O tratado prevê redução gradual de tarifas, ampliação do acesso a mercados e regras comuns para comércio de bens, serviços e investimentos. A expectativa é de aumento no fluxo comercial entre os blocos, hoje concentrado em produtos agrícolas, minerais e bens industriais.
Por que o Paraguai será o palco da assinatura
A escolha de Assunção para a assinatura não é casual. O Paraguai ocupa, neste momento, a presidência rotativa do Mercosul, o que lhe confere papel central nas decisões institucionais do bloco. A presença de Ursula von der Leyen no país simboliza o encerramento formal das negociações técnicas.
Além disso, a assinatura no Paraguai reforça o caráter multilateral do acordo, destacando que o tratado envolve todos os membros do Mercosul, e não apenas as maiores economias do grupo.
O que muda na prática após a assinatura
Apesar da assinatura ser um marco histórico, o acordo ainda precisará passar por processos internos de ratificação. O texto deverá ser analisado pelo Parlamento Europeu e pelos parlamentos nacionais dos países envolvidos.
Na prática, a implementação será gradual. Tarifas serão reduzidas ao longo de anos, permitindo adaptação de setores sensíveis. Especialistas avaliam que áreas como agronegócio, indústria de base e exportações de valor agregado tendem a ser diretamente impactadas.

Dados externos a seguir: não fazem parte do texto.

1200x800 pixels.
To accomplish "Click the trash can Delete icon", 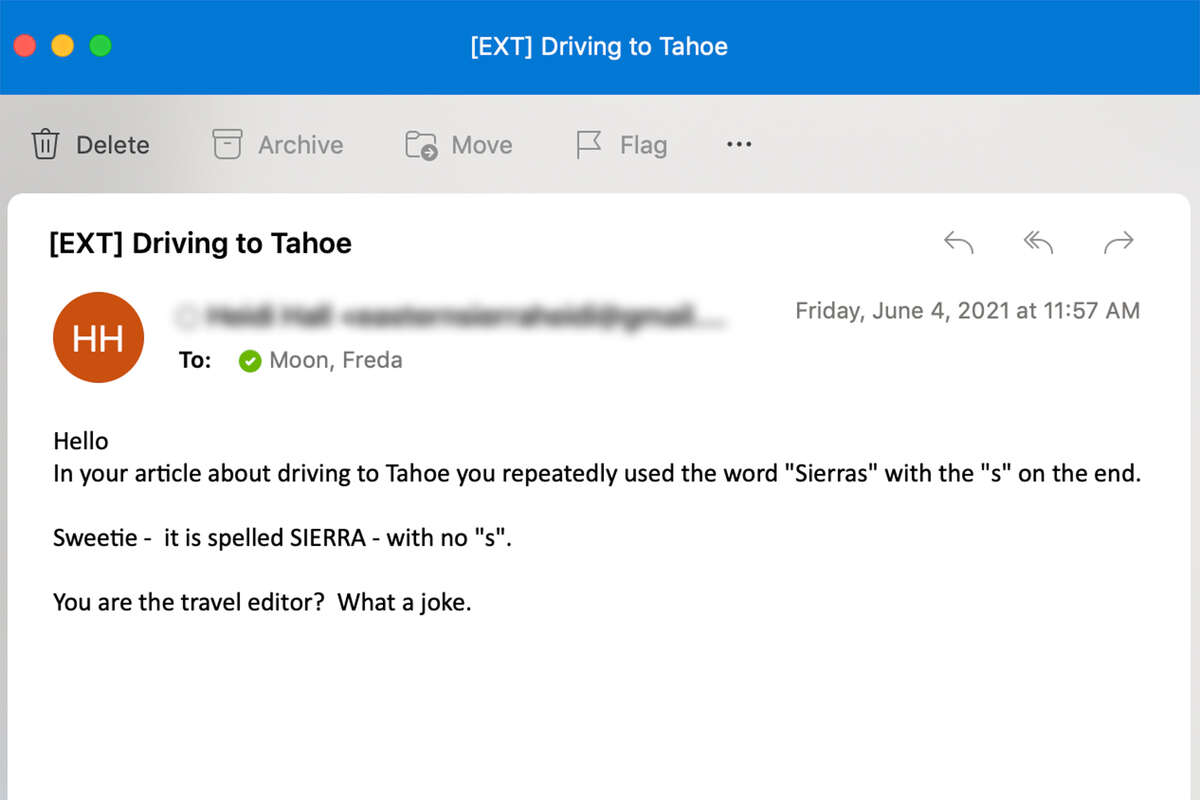I will [46, 145].
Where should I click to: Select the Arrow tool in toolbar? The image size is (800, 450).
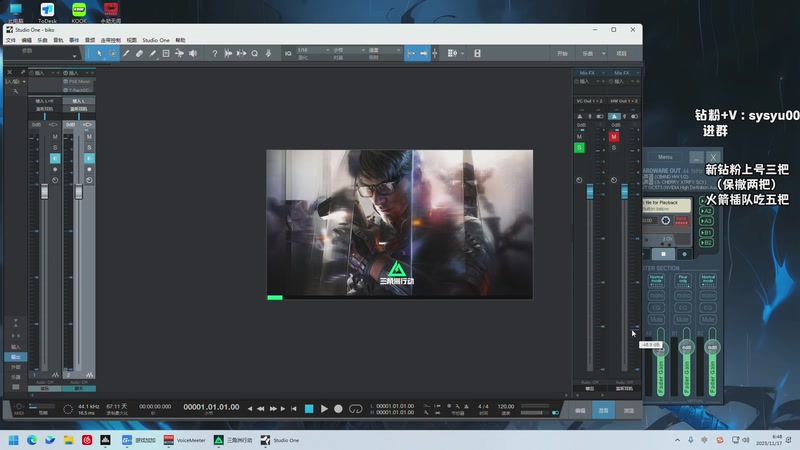coord(100,53)
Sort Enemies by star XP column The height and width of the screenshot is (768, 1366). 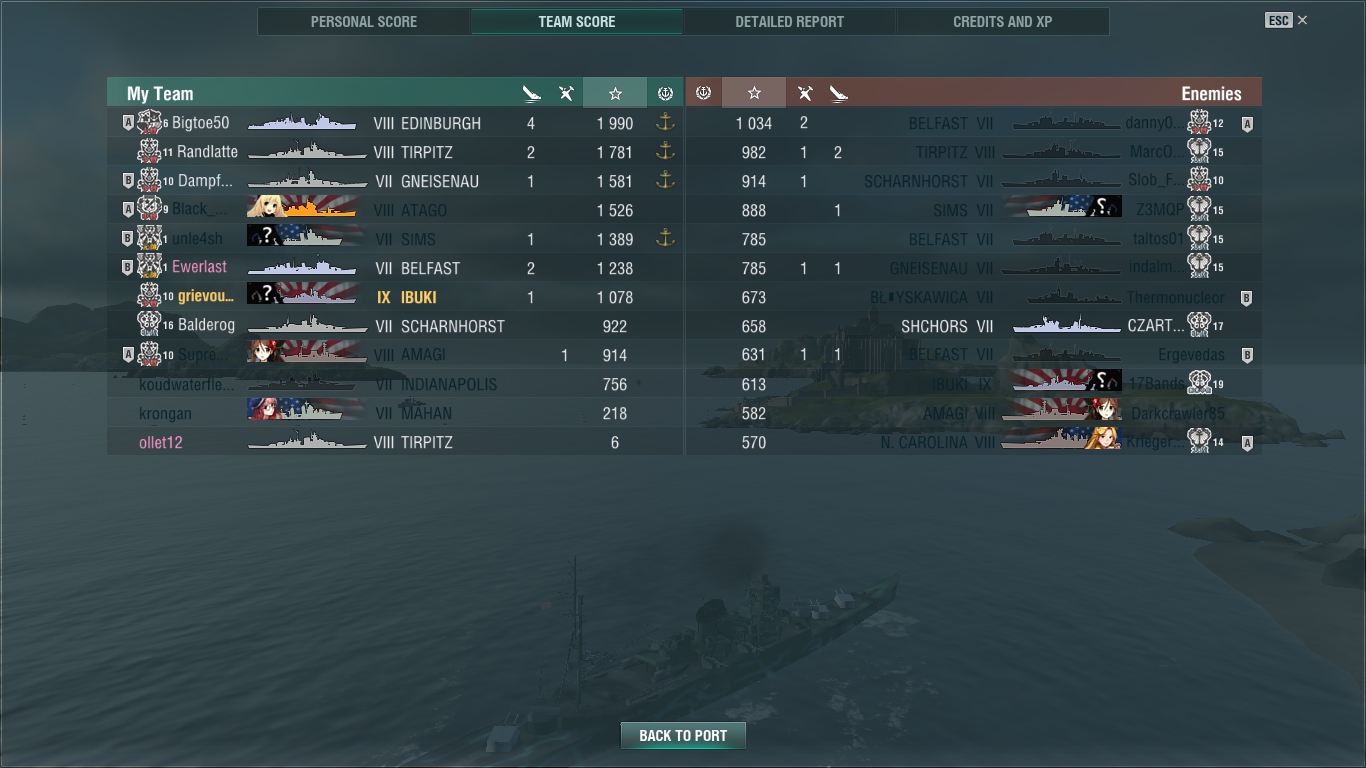754,93
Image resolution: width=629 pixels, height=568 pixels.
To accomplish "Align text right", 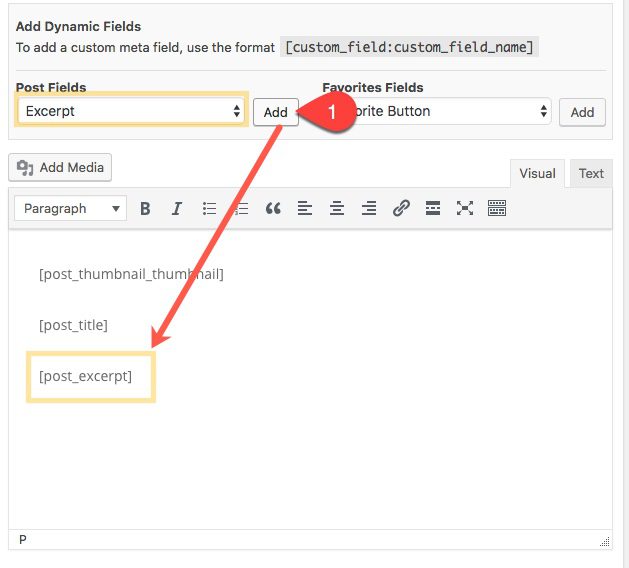I will 369,209.
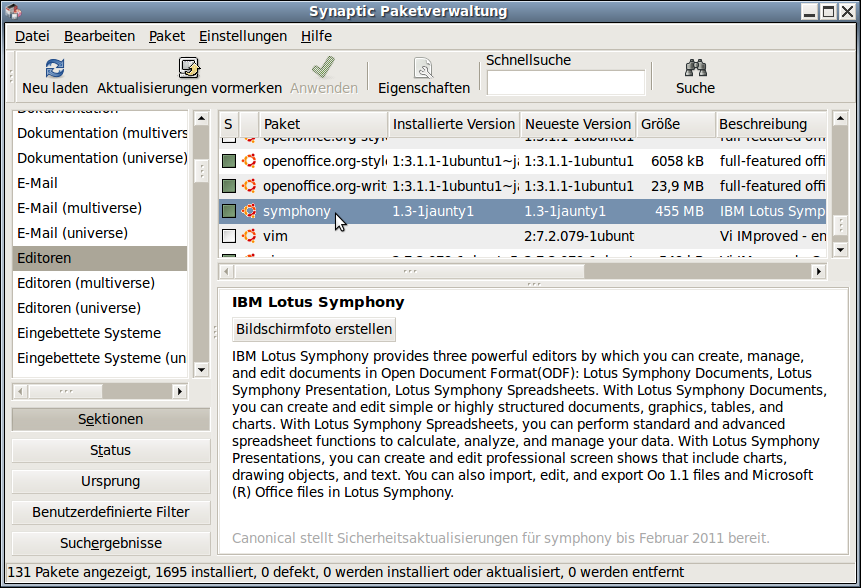This screenshot has width=861, height=588.
Task: Click into the Schnellsuche search field
Action: pos(565,83)
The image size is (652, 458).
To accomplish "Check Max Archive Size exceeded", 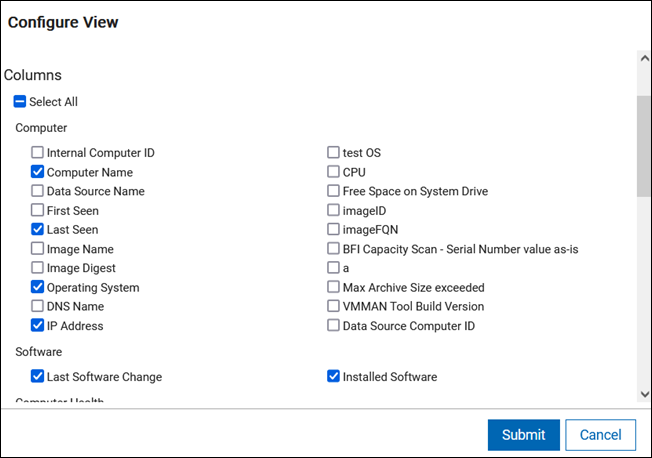I will [x=334, y=287].
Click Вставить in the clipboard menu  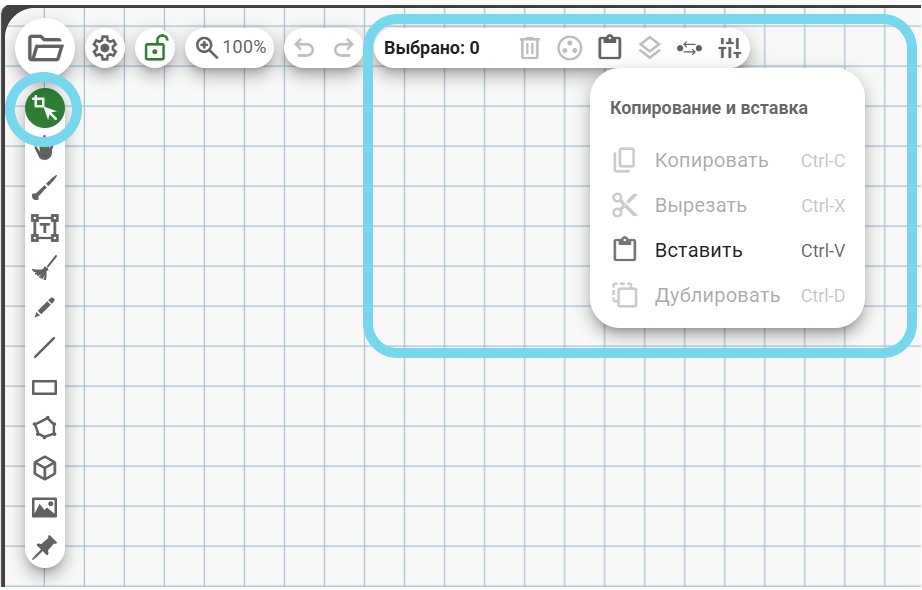pos(698,251)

Um tratado cercado de expectativas e cautela
Embora o acordo seja visto como estratégico, ele também enfrenta críticas em alguns países europeus, especialmente de setores agrícolas. Ainda assim, a liderança da Comissão Europeia aposta que o tratado pode fortalecer cadeias globais, diversificar parceiros comerciais e reduzir dependências externas.
A possível assinatura em janeiro representa um passo decisivo após décadas de negociações e coloca o acordo UE-Mercosul no centro da agenda econômica internacional.
Perguntas frequentes
Quando o acordo deve ser assinado?
A expectativa é que a assinatura ocorra ainda em janeiro, em Assunção.
Por que o acordo é considerado histórico?
Ele cria a maior zona de livre comércio do mundo, após 25 anos de negociações.
O tratado entra em vigor imediatamente?
Não. Ele ainda precisa ser ratificado pelos parlamentos dos países envolvidos.